Ce qui intéresse les outre-mer, ce sont des mesures proches de leur quotidien, et propres à chaque territoire. Sur ce plan, Younous Omarjee a commencé par les généralités, « Mayotte est française pas par fatalité géographique comme d’autres départements, mais par choix plusieurs fois renouvelé », et proposait de sortir du « négationnisme » qui l’entoure.
S’il évoquait les défis que représentent l’autonomie alimentaire, « on a l’impression que le territoire a fait le deuil de son agriculture qui doit pourtant nourrir les cantines », l’autonomie énergétique, « vous avez du soleil toute l’année et des alizées », il n’entrait pas dans les mesures à mettre en place pour en dompter les freins, comme la régularisation foncière pour l’agriculture, ou la frilosité de la Commission de Régularisation de l’énergie pour le photovoltaïque.
Les RUP suspendus à la négociation des traités
Mais Younous Omarjee livrait un chiffre qui permet d’envisager sous un autre angle tous ces combats s’il est un jour mis dans notre escarcelle : « La Commission européenne a évalué à 2 milliards d’euros l’investissement nécessaire par l’Etat pour que les fonds européens soient opérationnels. » N’y voyez aucun opportunisme tiré de la situation guyanaise et le milliard avancé par le gouvernement, puisque Younous Omarjee nous assure qu’il s’agit d’un rapport resté dans les tiroirs, « jamais rendu public ».
En tout cas, voilà qui renforce ce que nous avons toujours développé dans ces colonnes : la France a vendu Mayotte à l’Europe en négociant à la baisse l’enveloppe de fonds qui nous était dédiée, « elle aurait dû être de 475 millions d’euros », rappelle le parlementaire, laissant un territoire sous-développé tenter de jongler avec des fonds qui s’adresse aux territoires un minimum structurés. De là à ce que le chèque soit signé dès le 8 mai, il y a un pas.
Et même plusieurs, puisque le candidat annonce vouloir sortir des traités européens pour les renégocier, « il s’agit de sauver l’Europe », et en cas d’échec, de sortir de l’Union européenne. Adieu, RUP, fonds structurels, veaux, vaches, cochons… « C’est le plan B, auquel nous ne devrions jamais arriver. Mais rappelons que le traité de stabilité budgétaire est déjà une épée de Damoclès sur les fonds structurels si le taux de 3% n’est pas respecté.
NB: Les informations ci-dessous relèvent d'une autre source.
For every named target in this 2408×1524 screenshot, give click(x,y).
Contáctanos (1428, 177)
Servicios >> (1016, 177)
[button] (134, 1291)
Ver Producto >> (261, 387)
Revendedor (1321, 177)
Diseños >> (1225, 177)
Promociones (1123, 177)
Nous avons des arguments de poids pour négocier, l’Europe sans la France n’est rien, nous ne devons plus nous soumettre aux nécessités de la seule économie allemande, mais défendre l’idée d’une Europe solidaire, pour les peuples et les nations. »
4 milliards d’Africains, et moi, et moi, et moi…
Il ne pouvait qu’aborder les problématiques migratoires et d’insécurité que connaît Mayotte, et sous l’angle humaniste, « c’est une souffrance pour tout le monde, pour les mahorais et pour celles et ceux qui viennent à Mayotte chercher un avenir meilleur. » S’il n’y a pas de solution miracle, il appelle à prendre de la hauteur, « le problème migratoire est une question planétaire. » On le voit en métropole avec l’exode syrien, « mais on le verra encore plus en Afrique qui va passer de 1 milliard à plus de 4 milliards d’habitants à l’horizon 2100. »
Pour réaliser l’équilibre, il propose « d’engager les Comores vers le développement, c’est le plus sûr moyen d’infléchir la pression migratoire », et plus globalement, de modifier en profondeur l’équilibre des échanges économiques, « qui actuellement privent l’Afrique et les Comores de tout développement économique.» C’est la remise en cause des accords de libre échange, « c’est la fin des grands monopoles privés », et des « économies de comptoir qui refont partir les bénéfices à l’extérieur de Mayotte notamment, vers La Réunion et l’Europe. Nous devons encadrer des marges qui débouchent sur des situations de rente. La fête est finie pour la grande distribution ! »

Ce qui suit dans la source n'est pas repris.